● **Work to be completed**
Please copy all of the data below word for word, changing nothing.

[Items stored from a collection]
>>>>

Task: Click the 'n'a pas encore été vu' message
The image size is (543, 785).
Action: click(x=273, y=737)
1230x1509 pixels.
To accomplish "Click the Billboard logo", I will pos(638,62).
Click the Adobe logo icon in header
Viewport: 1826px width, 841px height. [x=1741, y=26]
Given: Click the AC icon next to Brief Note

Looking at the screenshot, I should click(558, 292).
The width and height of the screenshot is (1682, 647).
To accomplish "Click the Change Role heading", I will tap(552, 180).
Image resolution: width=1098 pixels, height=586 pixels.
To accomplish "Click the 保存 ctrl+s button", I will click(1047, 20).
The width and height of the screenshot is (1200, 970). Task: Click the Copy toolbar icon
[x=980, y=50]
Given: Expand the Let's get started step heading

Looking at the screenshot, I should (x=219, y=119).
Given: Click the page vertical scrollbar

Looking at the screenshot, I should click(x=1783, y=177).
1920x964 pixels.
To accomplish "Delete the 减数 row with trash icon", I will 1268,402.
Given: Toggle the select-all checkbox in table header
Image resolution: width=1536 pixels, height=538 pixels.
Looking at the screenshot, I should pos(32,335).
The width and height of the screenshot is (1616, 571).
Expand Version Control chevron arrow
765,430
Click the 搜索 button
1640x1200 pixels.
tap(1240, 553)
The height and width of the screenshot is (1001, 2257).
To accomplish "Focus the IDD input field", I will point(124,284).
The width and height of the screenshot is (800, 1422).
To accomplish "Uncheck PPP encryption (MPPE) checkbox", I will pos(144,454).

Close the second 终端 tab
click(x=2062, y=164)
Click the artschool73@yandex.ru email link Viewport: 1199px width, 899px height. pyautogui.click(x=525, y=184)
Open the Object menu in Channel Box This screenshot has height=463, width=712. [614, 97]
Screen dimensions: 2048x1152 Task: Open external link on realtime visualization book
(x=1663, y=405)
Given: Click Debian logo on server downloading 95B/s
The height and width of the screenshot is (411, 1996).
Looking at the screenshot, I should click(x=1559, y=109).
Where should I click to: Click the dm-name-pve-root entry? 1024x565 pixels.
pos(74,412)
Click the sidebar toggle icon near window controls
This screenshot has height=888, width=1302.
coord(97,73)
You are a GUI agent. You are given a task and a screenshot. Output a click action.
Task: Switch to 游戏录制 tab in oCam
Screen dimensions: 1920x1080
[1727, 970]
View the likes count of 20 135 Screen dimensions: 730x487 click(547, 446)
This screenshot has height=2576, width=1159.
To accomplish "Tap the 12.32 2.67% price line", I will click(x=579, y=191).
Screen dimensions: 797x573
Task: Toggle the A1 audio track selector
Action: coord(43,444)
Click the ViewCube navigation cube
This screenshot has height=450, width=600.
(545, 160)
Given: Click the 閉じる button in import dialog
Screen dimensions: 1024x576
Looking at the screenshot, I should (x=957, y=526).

<<<<

● **Answer for this exercise**
Task: Click the 'n'a pas encore été vu' message
The image size is (543, 785).
Action: click(x=273, y=737)
1230x1509 pixels.
To accomplish "Click the Billboard logo", I will pos(638,62).
Click the Adobe logo icon in header
Viewport: 1826px width, 841px height. [x=1741, y=26]
Given: Click the AC icon next to Brief Note

Looking at the screenshot, I should click(558, 292).
The width and height of the screenshot is (1682, 647).
To accomplish "Click the Change Role heading", I will tap(552, 180).
Image resolution: width=1098 pixels, height=586 pixels.
To accomplish "Click the 保存 ctrl+s button", I will click(1047, 20).
The width and height of the screenshot is (1200, 970). Task: Click the Copy toolbar icon
[x=980, y=50]
Given: Expand the Let's get started step heading

Looking at the screenshot, I should (x=219, y=119).
Given: Click the page vertical scrollbar

Looking at the screenshot, I should click(x=1783, y=177).
1920x964 pixels.
To accomplish "Delete the 减数 row with trash icon", I will 1268,402.
Given: Toggle the select-all checkbox in table header
Image resolution: width=1536 pixels, height=538 pixels.
Looking at the screenshot, I should pos(32,335).
The width and height of the screenshot is (1616, 571).
Expand Version Control chevron arrow
765,430
Click the 搜索 button
1640x1200 pixels.
tap(1240, 553)
The height and width of the screenshot is (1001, 2257).
To accomplish "Focus the IDD input field", I will point(124,284).
The width and height of the screenshot is (800, 1422).
To accomplish "Uncheck PPP encryption (MPPE) checkbox", I will pos(144,454).

Close the second 终端 tab
click(x=2062, y=164)
Click the artschool73@yandex.ru email link Viewport: 1199px width, 899px height. pyautogui.click(x=525, y=184)
Open the Object menu in Channel Box This screenshot has height=463, width=712. [614, 97]
Screen dimensions: 2048x1152 Task: Open external link on realtime visualization book
(x=1663, y=405)
Given: Click Debian logo on server downloading 95B/s
The height and width of the screenshot is (411, 1996).
Looking at the screenshot, I should click(x=1559, y=109).
Where should I click to: Click the dm-name-pve-root entry? 1024x565 pixels.
pos(74,412)
Click the sidebar toggle icon near window controls
This screenshot has height=888, width=1302.
coord(97,73)
You are a GUI agent. You are given a task and a screenshot. Output a click action.
Task: Switch to 游戏录制 tab in oCam
Screen dimensions: 1920x1080
[1727, 970]
View the likes count of 20 135 Screen dimensions: 730x487 click(547, 446)
This screenshot has height=2576, width=1159.
To accomplish "Tap the 12.32 2.67% price line", I will click(x=579, y=191).
Screen dimensions: 797x573
Task: Toggle the A1 audio track selector
Action: coord(43,444)
Click the ViewCube navigation cube
This screenshot has height=450, width=600.
(545, 160)
Given: Click the 閉じる button in import dialog
Screen dimensions: 1024x576
Looking at the screenshot, I should (x=957, y=526).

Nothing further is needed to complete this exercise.